Exploring Social Experience Design

TODO This is just a placeholder topic for now.

Quoting myself for a rough idea for what SED is about:

From our perspective Product Management involves a continual process of determining where it is valuable to add automation in support of “Social Experience Design” as it were (we might make this the name of one of our sub-domains).

I think product-wise “Social Experience Design” as the methodology to create next-gen fediverse apps is a good approach. We are talking unique product positioning that way. Putting the focus on what we want: Rich social fabric and evolution of fediverse to its full potential.

Consider the power of language. If I am a dev and I want create a fedi app, I have already 2 notions in my head “Develop App” and “Software Development”. These are rather technical. This steers project direction right from the very earliest start. Then I want start fast, and first create a repo with only the vaguest notion of the kind of app I wanna create (it may be 2 sentences that triggered me). I am going to look at AP specs, libraries and other AP apps… and start coding. Only to find a wealth of accidental complexity in the form of Protocol Decay. And things ever change while I move along. End result is that I get to be bogged down deeply in highly technical issues to the detriment of the functionality that I be able to deliver. And also to the detriment of the community and ecosystem I could build around my project, because only fedi experts are able to help. This is the landscape where we want to bring improvements.

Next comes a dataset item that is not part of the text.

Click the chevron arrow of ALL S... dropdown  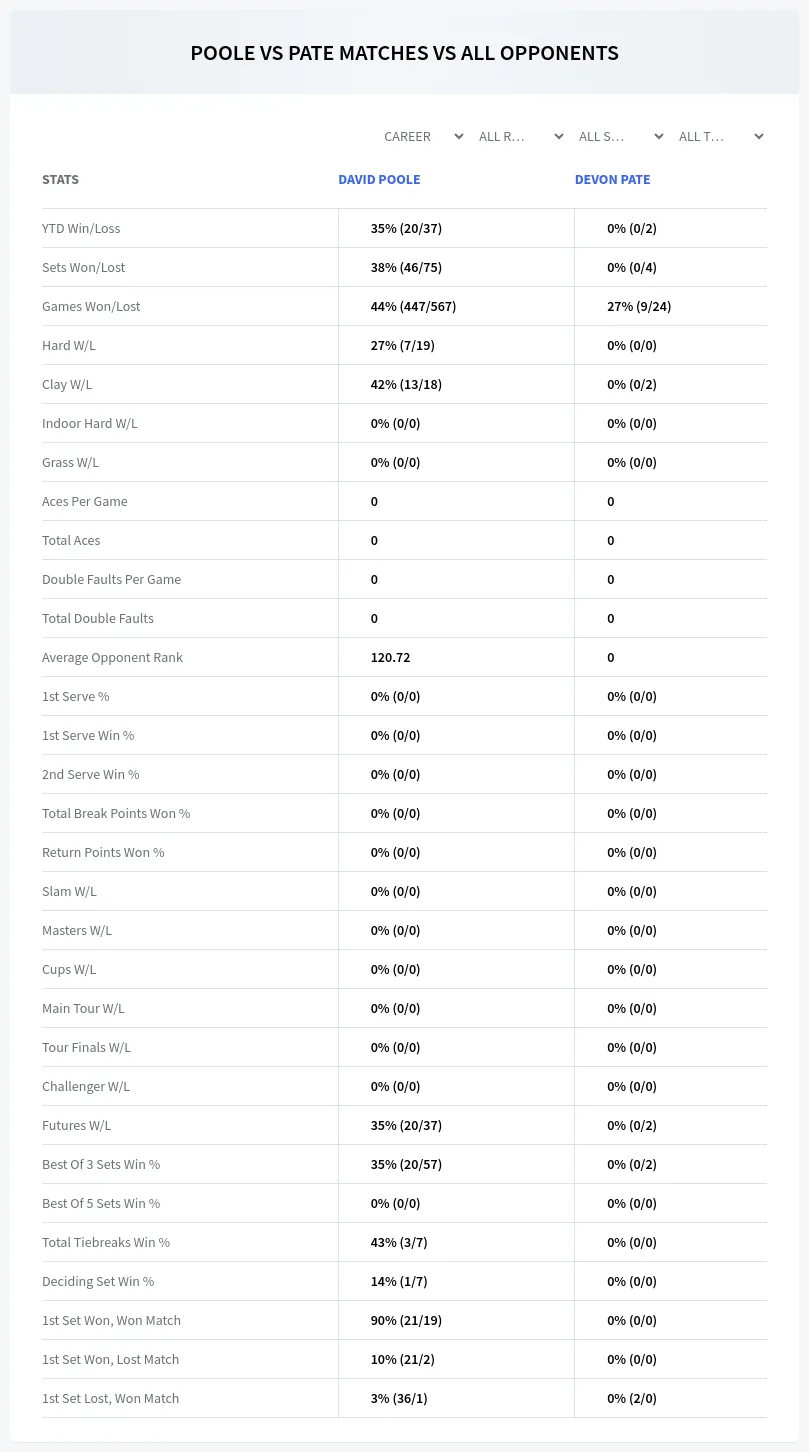coord(658,137)
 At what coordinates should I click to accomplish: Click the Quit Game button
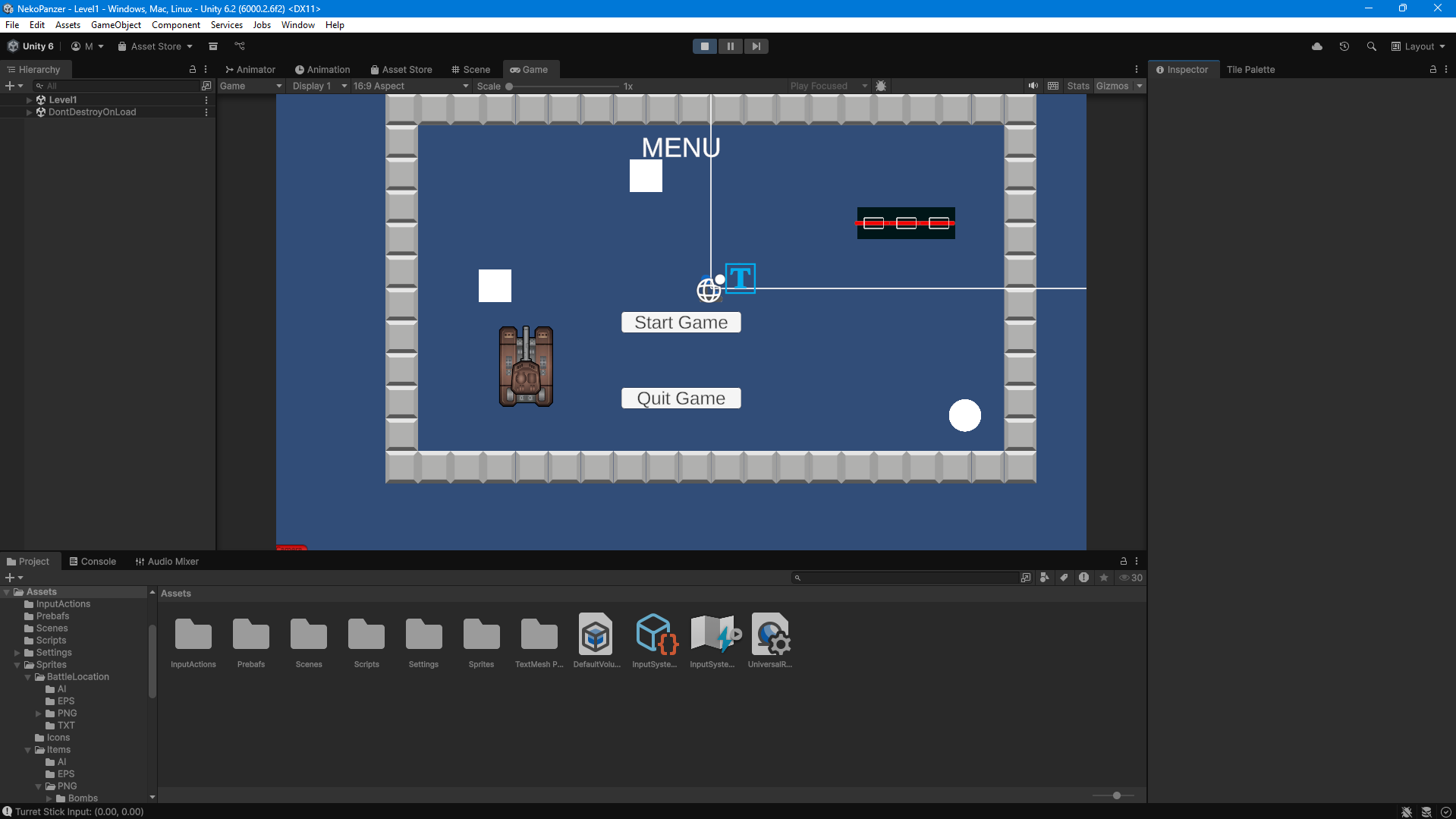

If I am doing Social Experience Design I will have a different mindset right from the start. And I will be guided to the process all along the way, with automation of tasks boosting my productivity and keeping things in sync for me.

I can collect a group of people interested in the ideas related to the app, and these folks can be non-technical or have different skillset than my hacker skills. And these people will find fun tasks to be available to them, so they are encouraged to be contributors. They will develop a passion for the project and be much more committed community members than when they lurk in a Matrix room waiting for stuff they can finally test-drive.